Is Time's Person of the Year Cover Propaganda? (by Sasha Issenberg, Boston Globe)
There is little surprise that Time decided to name Obama its "Person of the Year," and the magazine takes its usual pains to make the world-historical case for its choice. But the image the magazine chose for its cover is, quite literally, an Obama campaign poster.
Like Time’s gushing, above, which could be on a campaign poster.—Caro
Blago drama for Obama (Chicago Sun-Times)
President-elect Barack Obama's incoming chief of staff, Rahm Emanuel, was pushing for Obama's successor just days after the Nov. 4 election, sources told the Chicago Sun-Times. Emanuel privately urged Gov. Blagojevich's administration to appoint Obama confidante Valerie Jarrett, and the Sun-Times learned Tuesday that he also pressed that it be done by a certain deadline… [Emphasis added.] The disclosure comes days after Obama's camp downplayed Jarrett's interest in the post.
Emanuel Was Looking for Placeholder (Political Wire)
The Chicago Sun Times reports that incoming White House chief of staff Rahm Emanuel had conversations about backing a special election candidate for his IL-5 House seat who would keep "his" seat warm for a few years so he could reclaim it later. However, with the scandal surrounding President-elect Obama's old Senate seat, Emanuel is now likely to stay out of the race entirely.
Now, THAT makes sense. Valerie Jarrett never seemed to me like a viable candidate on her own.—Caro
Blagojevich was bookie, says federal informant (ABC 7 Chicago)
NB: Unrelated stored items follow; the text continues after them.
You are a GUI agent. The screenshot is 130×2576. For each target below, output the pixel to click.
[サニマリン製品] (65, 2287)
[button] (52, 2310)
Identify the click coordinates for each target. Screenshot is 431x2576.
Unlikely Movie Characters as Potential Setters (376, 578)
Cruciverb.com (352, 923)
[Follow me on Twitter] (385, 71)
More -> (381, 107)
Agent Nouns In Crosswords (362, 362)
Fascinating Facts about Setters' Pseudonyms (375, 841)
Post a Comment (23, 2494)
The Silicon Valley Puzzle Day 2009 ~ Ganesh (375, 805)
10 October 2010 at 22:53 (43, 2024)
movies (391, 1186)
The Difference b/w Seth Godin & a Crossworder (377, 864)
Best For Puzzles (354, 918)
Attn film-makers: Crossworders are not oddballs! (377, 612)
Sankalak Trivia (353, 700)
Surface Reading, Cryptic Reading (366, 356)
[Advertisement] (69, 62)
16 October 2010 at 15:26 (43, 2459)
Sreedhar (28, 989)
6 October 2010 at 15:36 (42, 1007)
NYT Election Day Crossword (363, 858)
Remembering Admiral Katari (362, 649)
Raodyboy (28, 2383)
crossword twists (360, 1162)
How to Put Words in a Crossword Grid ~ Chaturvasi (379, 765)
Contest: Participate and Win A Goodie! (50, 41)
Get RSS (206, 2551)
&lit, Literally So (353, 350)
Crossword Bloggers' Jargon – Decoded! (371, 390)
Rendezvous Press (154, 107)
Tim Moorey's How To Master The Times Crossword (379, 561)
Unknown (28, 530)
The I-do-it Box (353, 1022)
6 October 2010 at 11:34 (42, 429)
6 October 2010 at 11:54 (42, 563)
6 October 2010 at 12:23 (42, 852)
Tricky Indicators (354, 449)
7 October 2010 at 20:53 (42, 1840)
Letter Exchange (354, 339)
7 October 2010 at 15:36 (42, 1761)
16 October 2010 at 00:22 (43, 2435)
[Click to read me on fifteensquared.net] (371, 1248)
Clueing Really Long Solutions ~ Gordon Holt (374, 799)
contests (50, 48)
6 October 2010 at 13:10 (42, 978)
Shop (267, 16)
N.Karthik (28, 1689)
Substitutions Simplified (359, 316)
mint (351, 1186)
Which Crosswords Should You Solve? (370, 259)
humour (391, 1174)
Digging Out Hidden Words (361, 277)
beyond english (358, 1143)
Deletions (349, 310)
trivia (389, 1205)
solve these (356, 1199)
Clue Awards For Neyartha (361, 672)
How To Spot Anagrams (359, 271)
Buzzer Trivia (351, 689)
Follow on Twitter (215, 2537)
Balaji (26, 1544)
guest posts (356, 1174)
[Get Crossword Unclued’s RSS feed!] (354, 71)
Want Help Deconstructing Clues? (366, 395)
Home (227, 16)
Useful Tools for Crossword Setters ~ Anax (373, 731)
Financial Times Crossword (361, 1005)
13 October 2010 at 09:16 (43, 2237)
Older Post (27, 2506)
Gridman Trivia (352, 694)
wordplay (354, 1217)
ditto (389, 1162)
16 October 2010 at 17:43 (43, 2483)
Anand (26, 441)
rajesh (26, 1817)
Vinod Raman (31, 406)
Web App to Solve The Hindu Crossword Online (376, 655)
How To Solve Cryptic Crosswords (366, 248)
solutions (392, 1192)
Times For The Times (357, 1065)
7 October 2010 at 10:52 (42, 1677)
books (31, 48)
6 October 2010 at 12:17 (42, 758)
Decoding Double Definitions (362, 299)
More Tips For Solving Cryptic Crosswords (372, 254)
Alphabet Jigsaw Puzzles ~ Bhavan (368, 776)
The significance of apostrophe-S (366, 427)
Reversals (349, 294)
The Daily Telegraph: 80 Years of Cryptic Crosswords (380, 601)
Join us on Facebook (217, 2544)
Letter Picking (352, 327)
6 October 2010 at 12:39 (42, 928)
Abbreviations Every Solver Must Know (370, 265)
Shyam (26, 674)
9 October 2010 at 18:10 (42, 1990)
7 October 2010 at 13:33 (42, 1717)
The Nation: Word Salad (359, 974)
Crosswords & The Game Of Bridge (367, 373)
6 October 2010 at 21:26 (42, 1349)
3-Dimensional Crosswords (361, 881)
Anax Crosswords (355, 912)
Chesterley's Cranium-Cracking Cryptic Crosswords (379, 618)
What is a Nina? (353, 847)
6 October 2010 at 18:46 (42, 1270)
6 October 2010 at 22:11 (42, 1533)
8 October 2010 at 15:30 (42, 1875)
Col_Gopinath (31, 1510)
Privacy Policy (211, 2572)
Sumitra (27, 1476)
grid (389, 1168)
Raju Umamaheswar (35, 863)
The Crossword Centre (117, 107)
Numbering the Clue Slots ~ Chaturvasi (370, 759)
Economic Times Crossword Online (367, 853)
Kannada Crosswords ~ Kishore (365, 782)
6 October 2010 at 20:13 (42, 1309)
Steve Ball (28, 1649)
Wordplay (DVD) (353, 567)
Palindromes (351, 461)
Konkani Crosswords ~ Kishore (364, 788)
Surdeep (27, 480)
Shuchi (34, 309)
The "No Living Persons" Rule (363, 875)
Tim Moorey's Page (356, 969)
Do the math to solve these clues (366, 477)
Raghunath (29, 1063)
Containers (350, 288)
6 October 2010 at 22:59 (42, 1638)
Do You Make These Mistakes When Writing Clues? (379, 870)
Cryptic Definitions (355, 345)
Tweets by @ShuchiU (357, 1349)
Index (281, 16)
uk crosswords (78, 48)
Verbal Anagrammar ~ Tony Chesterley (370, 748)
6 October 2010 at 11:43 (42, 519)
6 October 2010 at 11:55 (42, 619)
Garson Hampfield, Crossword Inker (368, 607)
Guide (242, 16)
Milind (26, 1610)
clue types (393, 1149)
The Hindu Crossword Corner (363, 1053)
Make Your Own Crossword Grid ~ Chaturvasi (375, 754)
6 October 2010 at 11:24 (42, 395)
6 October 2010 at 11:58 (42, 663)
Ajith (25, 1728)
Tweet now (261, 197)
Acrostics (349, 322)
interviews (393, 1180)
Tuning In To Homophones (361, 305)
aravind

The ABC7 I-Team has learned that an attorney who went undercover for the FBI in the late 1980's says he told federal authorities years ago about wrongdoing by Blagojevich. His name is Robert Cooley. Cooley was a criminal defense lawyer in Chicago in the late 1980's who became one of the most potent witnesses against Chicago corruption, testifying for federal prosecutors in cases that resulted in dozens of convictions. Cooley says that before Rod Blagojevich got into politics he was a bookmaker on the North Side who regularly paid the Chicago mob to operate.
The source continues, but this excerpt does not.